Differences between 1.3 and version 1.4
Log of other versions for file ais/ai-00323.txt

--- ais/ai-00323.txt	2006/01/10 22:17:46	1.3
+++ ais/ai-00323.txt	2006/02/21 04:21:46	1.4
@@ -2221,3 +2221,400 @@
 
 ****************************************************************
 
+From: Tucker Taft
+Sent: Saturday, January 21, 2006  7:15 PM
+
+"Out" parameters in functions considered harmful (with apologies to
+Dijkstra).
+
+It appears that all arguments opposing "out" parameters in functions
+have receded into lost ancient history.  So I thought it might be useful
+to try to resurrect some of these arguments, just for the record, so
+something can be added to the Appendix of the AI on this topic.  By the
+way, the only AI that seems to have any useful discussion of this topic
+in its appendix is actually AI-230, rather than AI-323 (the one
+officially on function "out" parameters).  Not quite sure how that
+happened.  Probably reflects the fact that various ARG members drop
+comments about this issue off and on into various random AI-discussions.
+
+So here goes...
+
+The one line "sound bite" rationale for having OUT parameters in
+functions in AI-323 is:
+
+   Ada functions can have arbitrary side effects, but are not allowed to
+   announce that in their specifications
+
+The key distinction between the side-effects of a function that occur
+from code inside the function as opposed to the side-effect of a
+function call inherent in an OUT parameter, is that the side effect
+inside the function is under control of the function implementor.  The
+function implementor uses a side-effect in a function when it is most
+appropriate to the purpose of the function.  In this sense, the
+side-effect is part of the "abstraction" represented by the function.
+For example, a traditional, parameterless random number generator has a
+side-effect of updating its internal "seed".  The semantics of the
+random number generator are that it returns a different value every time
+it is called.  The order of calling is largely irrelevant, since the
+whole point is that successive values are meant to be uncorrelated.
+
+Another example is a function that allocates memory.  There is a
+side-effect on some storage pool abstraction, but again, the exact order
+in which two calls on such a function occur is generally irrelevant,
+since one memory location is presumed to be equivalent to some other
+memory location, so long as each designates a sufficiently large area.
+
+A third common kind of function with an "internal" side effect is one
+that "memoizes" answers.  That is, if you call it with the same
+parameters as provided recently, the answer is delivered from some
+internal cache, rather than being recomputed.   Again, the exact order
+in which two successive calls are processed makes little difference in
+the overall result of the program, since the expensive computation is
+performed only once, and both calls get the same answer.
+
+Let's contrast this with functions with explicit OUT parameters.

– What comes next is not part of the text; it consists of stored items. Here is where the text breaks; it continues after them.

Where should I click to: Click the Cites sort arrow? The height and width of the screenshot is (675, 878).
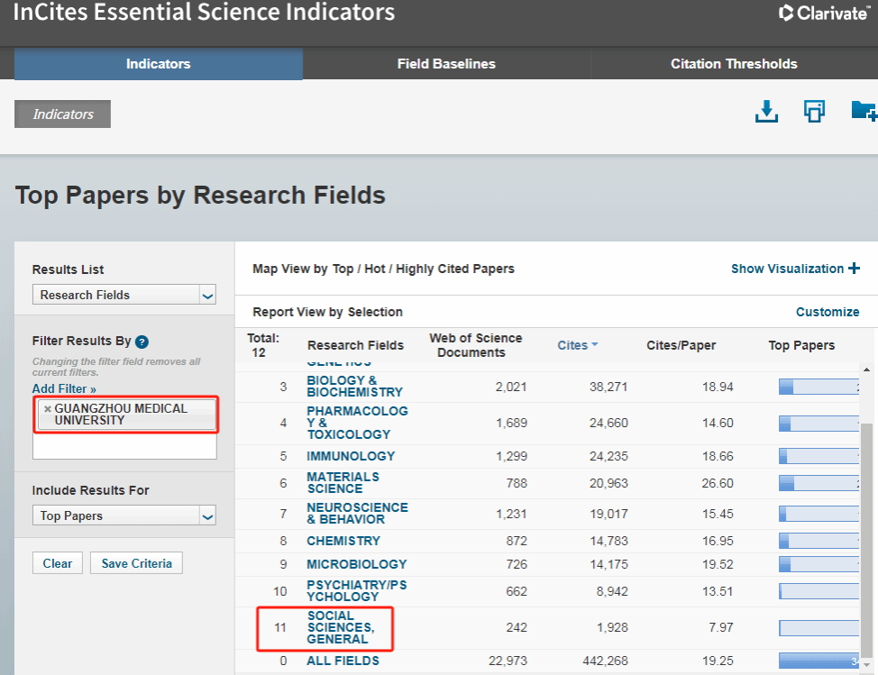pyautogui.click(x=595, y=345)
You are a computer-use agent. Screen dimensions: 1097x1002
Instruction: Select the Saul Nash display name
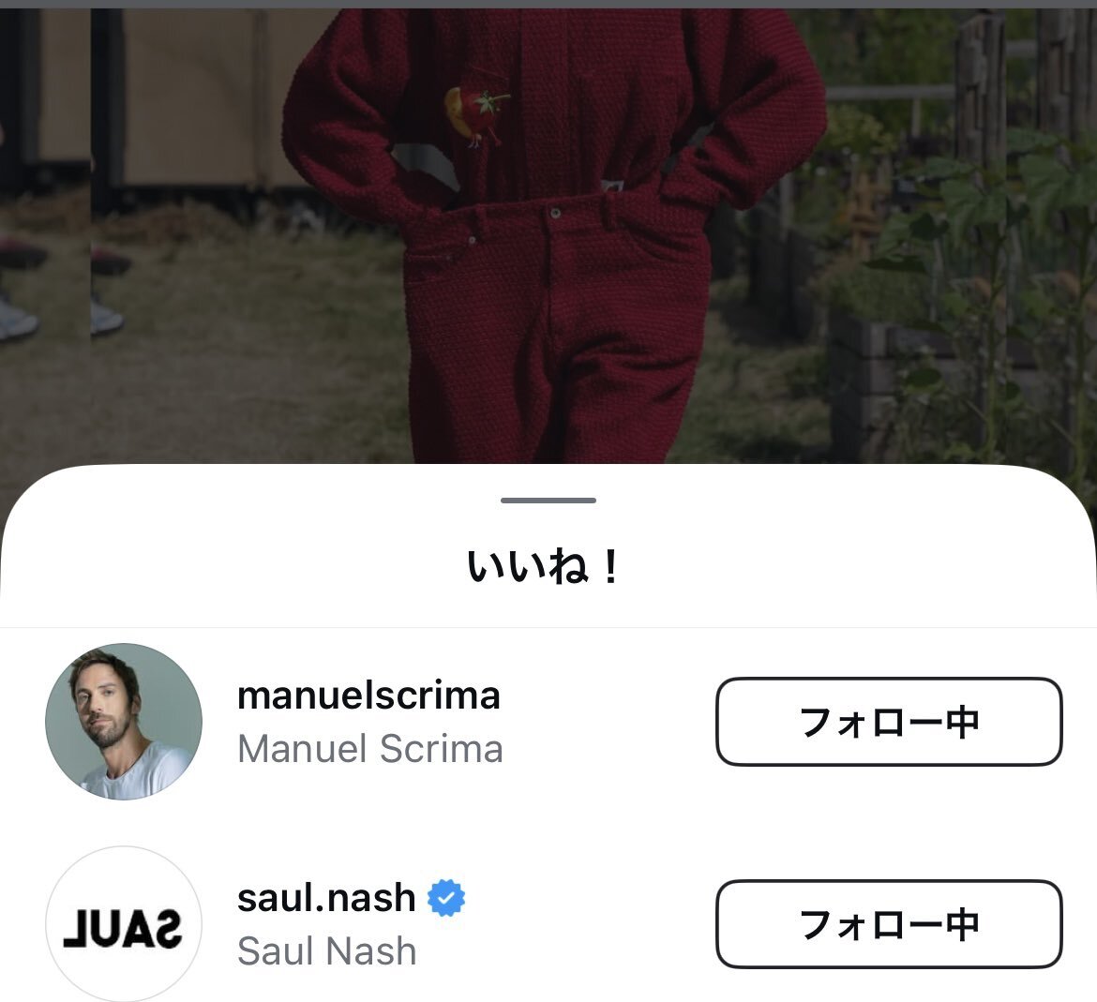(326, 951)
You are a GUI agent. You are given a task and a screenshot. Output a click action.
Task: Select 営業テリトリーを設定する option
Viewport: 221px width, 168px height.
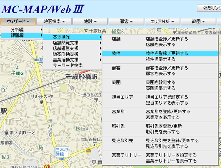(171, 155)
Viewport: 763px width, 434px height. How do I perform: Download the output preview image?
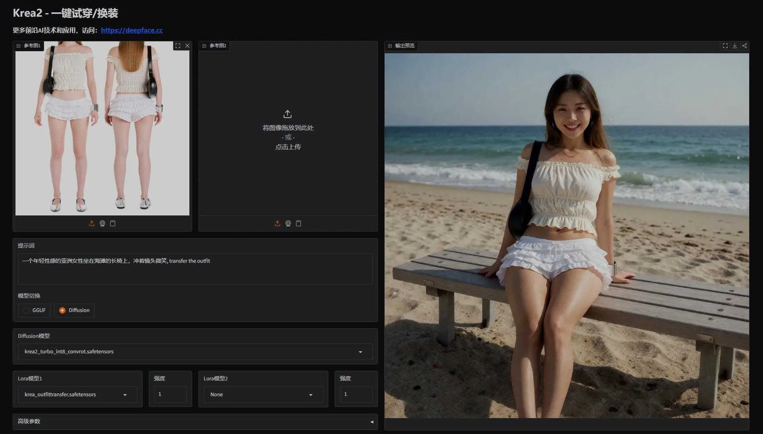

Now we
+have a case where any expression that involves a call on such a function
+where the OUT parameter happens to appear as an IN parameter elsewhere
+in the same expression is almost certain to have significant order
+dependence.  But there is nothing necessarily visible at the call site
+that such an order dependence exists.  In languages like C, a classic
+example of this is:
+
+   if (a[i] == b[i++]) { ...
+
+Here there is an evaluation order dependence because "i" appears as an
+"out" parameter of the postfix "++" operator as well as an "in"

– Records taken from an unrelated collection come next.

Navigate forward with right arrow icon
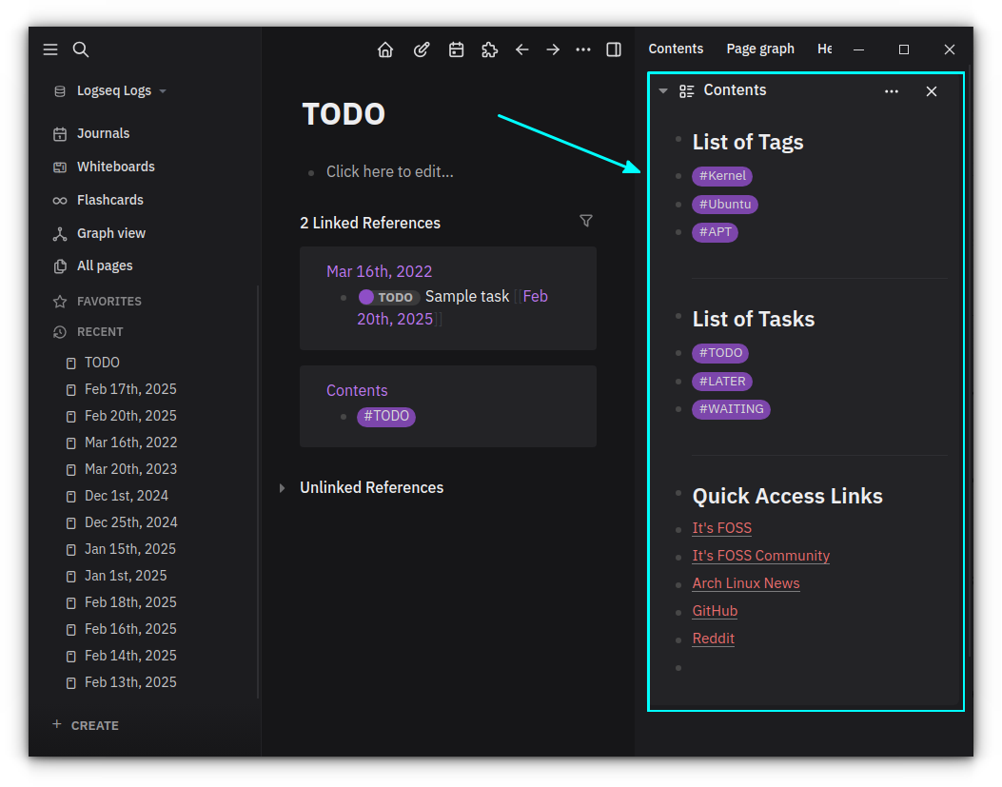 tap(553, 49)
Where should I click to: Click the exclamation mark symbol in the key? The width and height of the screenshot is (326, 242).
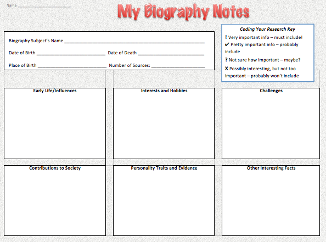pos(226,37)
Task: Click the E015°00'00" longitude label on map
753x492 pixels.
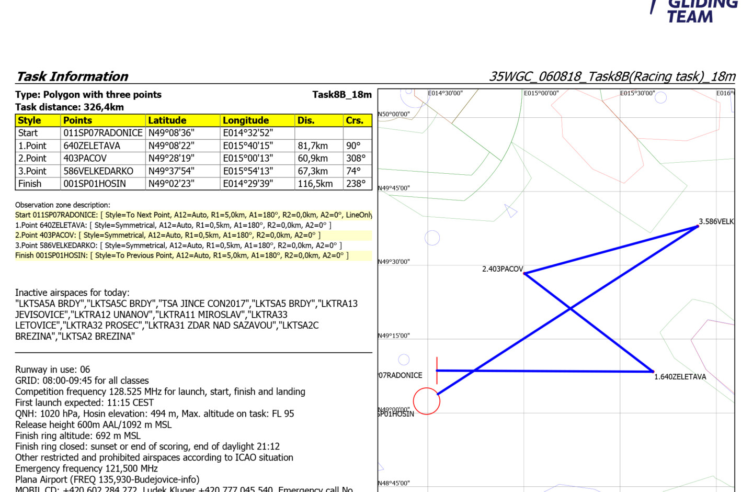Action: click(541, 93)
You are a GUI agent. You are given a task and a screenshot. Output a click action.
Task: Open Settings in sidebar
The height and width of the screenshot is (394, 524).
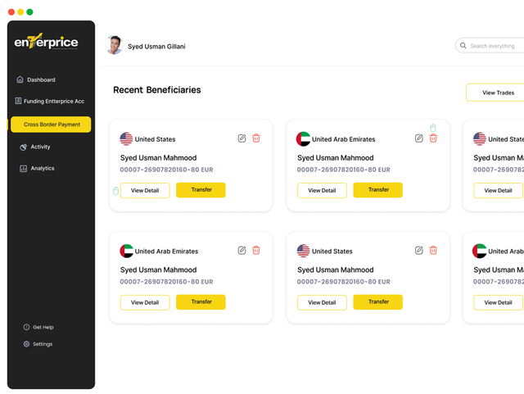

+parameter to the indexing operation.  The natural tendency to read this
+left-to-right is misleading, since there is no requirement that the update
+implied by the postfix "++" occur after the evaluation of the address
+represented by "a[i]". At least in this case the reader can see that the
+operator being called is one of those nasty operators with an OUT
+parameter, so you can hopefully be warned off your natural left-to-right
+evaluation assumptions.
+
+In Ada 201Z, let's presume a programmer writes a post-increment function
+using the new cool function OUT parameter capability:
+
+    if A(I) = B(Post_Inc(I)) then ...
+
+Gee, that looks pretty nice, and oh so economical.  Unfortunately, it
+now has a nasty evaluation order dependence.
+
+One of the great features of function calls as opposed to procedure
+calls is that they can be used in the middle of expressions.  But Ada
+makes no attempt to legislate the order of evaluation of expressions.

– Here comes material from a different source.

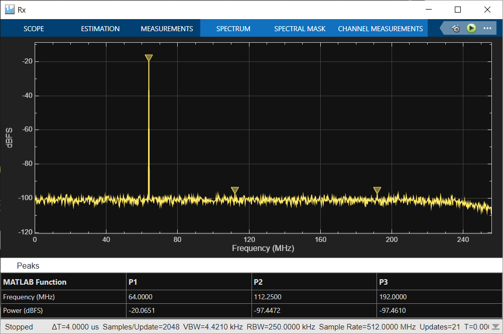Open the scope settings gear icon
The width and height of the screenshot is (503, 334).
tap(456, 29)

+You can contrast this with Java, where a left-to-right order is
+specified.  Personally, I prefer Ada's choice.  Authorizing the
+programmer to rely on a strict left-to-right order of evaluation allows
+the programmer to play tricks that can make things harder for the reader
+to understand.  Interestingly, Java (unlike C++) does not allow
+user-defined functions with OUT parameters (in C++, they are called
+"ref" parameters, but they are essentially equivalent), though it is C++
+that allows arbitrary order of evaluation of expressions. (Java does
+still have postfix "++" style operators, so a left-to-right evaluation
+order presumably helps there.)
+
+The Ada 95 "solution" to the OUT parameter issue was "access" parameters.
+These are admittedly a bit heavy weight, because they require "aliased"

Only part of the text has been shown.